一部の方への追加情報/東 久雄の正体?

sutendo2007-09-02

素天堂の個人誌『黒死館逍遥』第五巻の付録につけた、『新青年』昭和九年七月号掲載のエッセイ「淺草興行界回顧」には〈東 久雄〉と筆者名がクレジットされていた。お読みの方はおわかりだと思うが、オペラ界の内情にも詳しく、どう見ても業界関係者に違いないと思われるのだが、筆者紹介のために資料を当たってみたものの、どこにもその手がかりがなかった。 と思っていた。
ところが、その文中にヒントが隠されていたのである。文末に筆者の最近の仕事として「松竹グランドオペラ」を石田一郎と組んで開催したという記述がそれである。しかもその答えは、今回復刻した『新青年』同号掲載のコラム「すりい・もんきい」中に出ているのだった。

松竹藝術集團第一回公演グラン・オペラ・ルヴュウなるもの(以下略)は、その底を割ると淺草オペラの殘黨石田一郎と陸の龍宮日本劇場をクビになった内山惣十郎の仕組んだ狂言なのである。
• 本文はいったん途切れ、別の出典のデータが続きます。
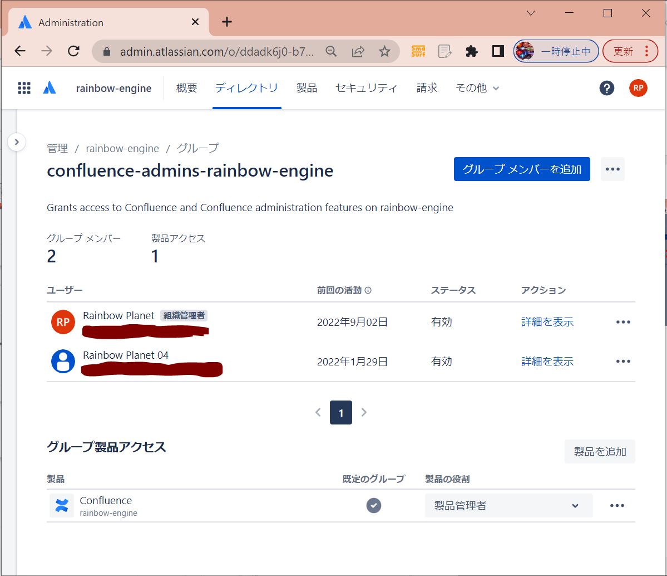This screenshot has height=576, width=667.
Task: Switch to the セキュリティ tab
Action: 366,88
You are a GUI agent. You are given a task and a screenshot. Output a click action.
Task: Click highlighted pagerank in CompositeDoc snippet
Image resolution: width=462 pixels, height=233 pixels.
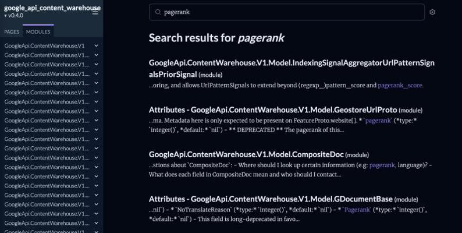pyautogui.click(x=382, y=165)
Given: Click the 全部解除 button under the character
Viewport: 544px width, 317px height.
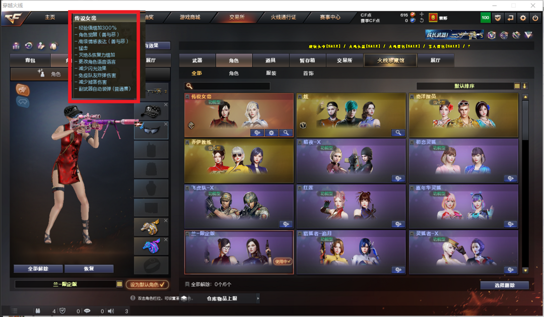Looking at the screenshot, I should [38, 269].
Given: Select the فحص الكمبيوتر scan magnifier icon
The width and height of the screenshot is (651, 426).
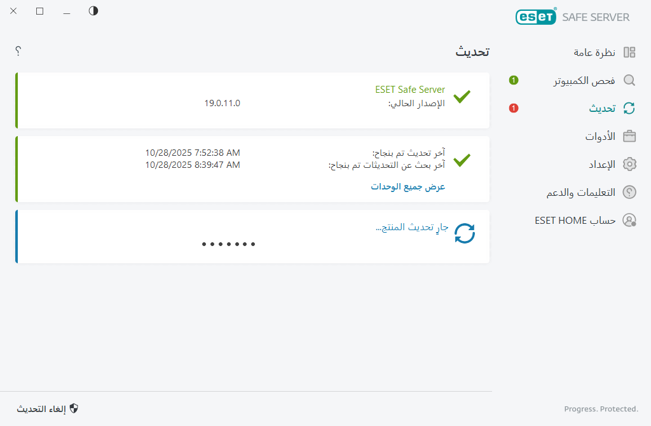Looking at the screenshot, I should point(629,80).

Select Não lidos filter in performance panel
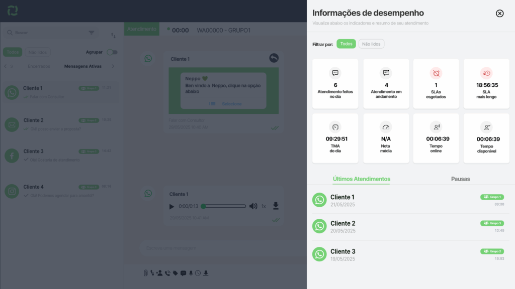[371, 44]
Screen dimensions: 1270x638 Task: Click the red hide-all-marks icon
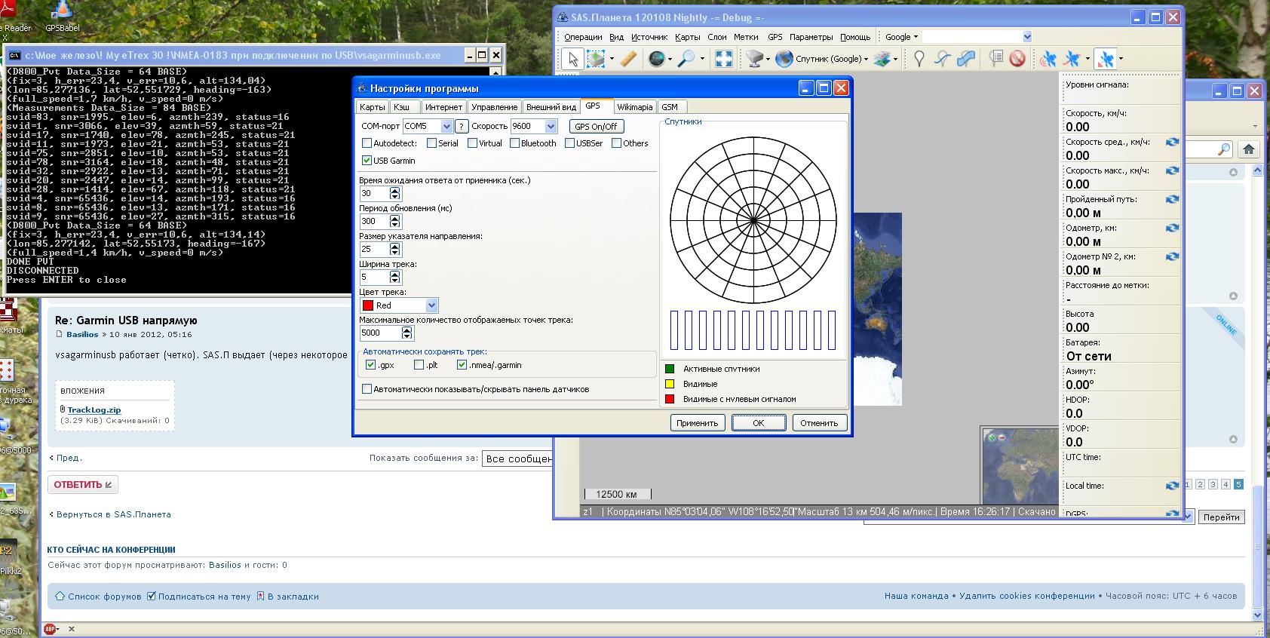coord(1017,59)
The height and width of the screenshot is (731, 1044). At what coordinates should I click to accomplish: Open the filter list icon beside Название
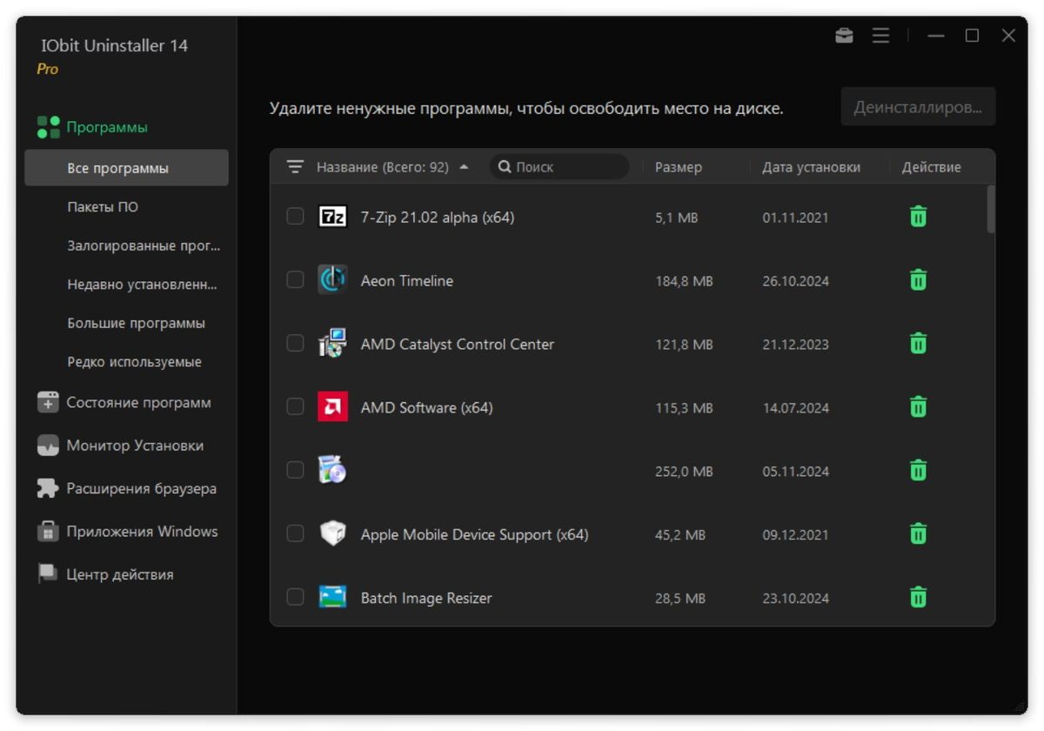296,167
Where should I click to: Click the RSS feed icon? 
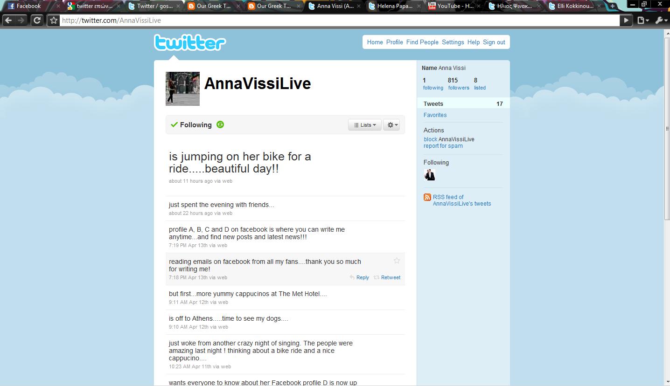pos(427,197)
晩年に雄山閣刊『浅草オペラの生活』と題する貴重な証言集を残した、内山惣十郎という当時のショウ・ビジネス界での第一人者に対して、カラカイ半分に書かれた「すりい・もんきい」の記事と、浪人中とはいえ、その本人に書かせた真摯な回想エッセイを同号に掲載するという荒技は、いかにも『新青年』らしい編集振りと言えるだろう。